Chicago Board of Trade soyabean futures closed narrowly mixed on Thursday, with the nearby May contract pressured by technical selling and profit-taking, traders said.
Market underpinned by strength in soyameal tied to worries about the coronavirus pandemic disrupting South American supplies, and demand from feed mixers seeking replacements for lost supplies of distillers’ dried grains (DDGs), an ethanol byproduct, as ethanol production slows.
CBOT May soyabeans settled down 1-1/4 cents at $8.80-1/4 per bushel, while deferred contracts, including new-crop November, ended modestly higher.
CBOT May soyameal ended up $1.20 at $322.90 per short ton.
CBOT May soyaoil fell 0.14 cent to settle at 26.50 cents per pound.

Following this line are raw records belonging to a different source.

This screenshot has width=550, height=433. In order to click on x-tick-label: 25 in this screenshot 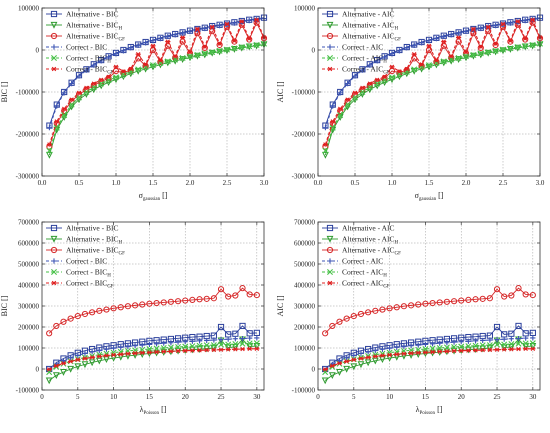, I will do `click(222, 397)`.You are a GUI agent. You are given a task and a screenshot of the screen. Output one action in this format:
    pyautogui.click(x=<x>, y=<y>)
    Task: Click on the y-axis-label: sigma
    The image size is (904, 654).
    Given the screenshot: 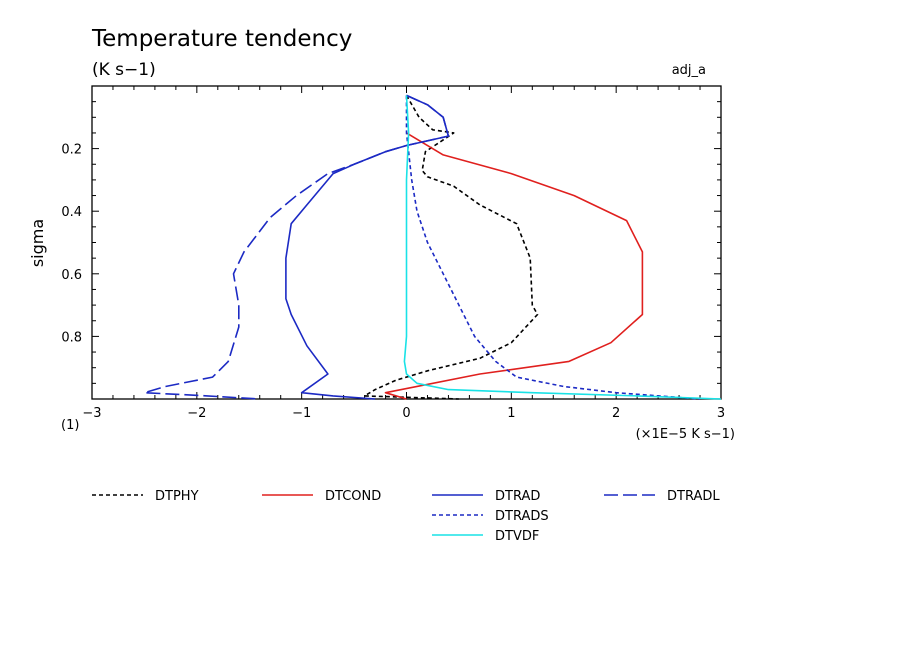 What is the action you would take?
    pyautogui.click(x=38, y=243)
    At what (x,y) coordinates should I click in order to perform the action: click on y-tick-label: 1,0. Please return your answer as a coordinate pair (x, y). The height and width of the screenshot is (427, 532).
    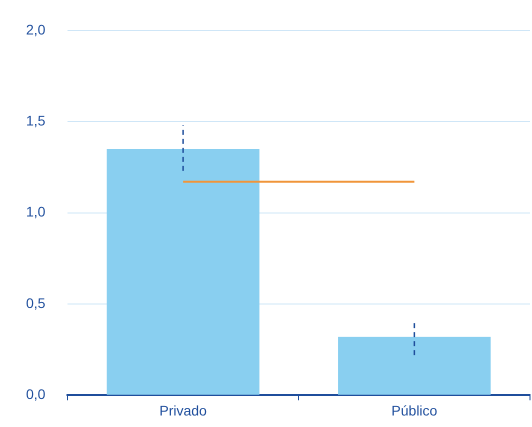
    Looking at the image, I should click on (36, 212).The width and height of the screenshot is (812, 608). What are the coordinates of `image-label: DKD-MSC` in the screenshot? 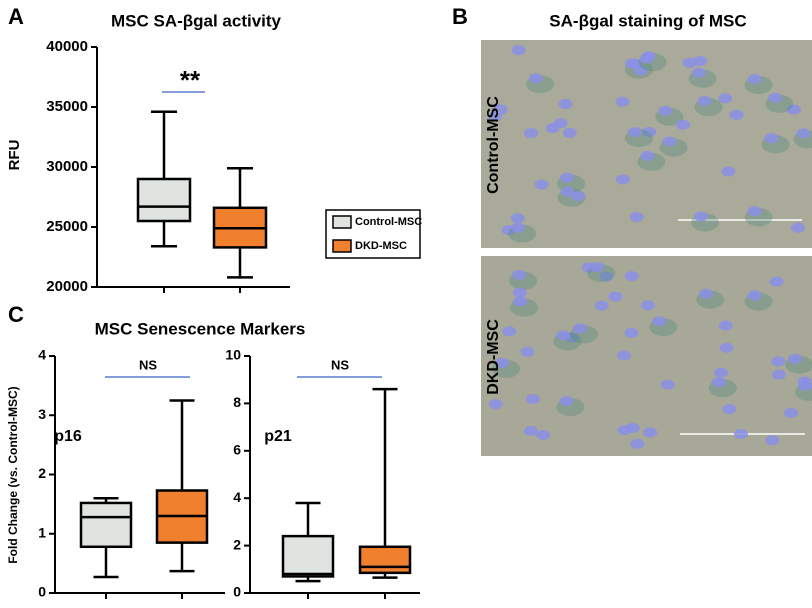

The US Department of Agriculture reported export sales of US soyabeans in the week ended March 19 at 904,900 tonnes (old and new crop years combined), just above the high end of a range of trade expectations.
A labor union representing Argentine grains port workers asked the government to suspend exports due to the coronavirus pandemic.
Chinese soyabean processors fear the spread of coronavirus in major exporters could lead to further supply shortages, with some plants in the world’s biggest buyer already having to wind back operations, industry sources and traders said.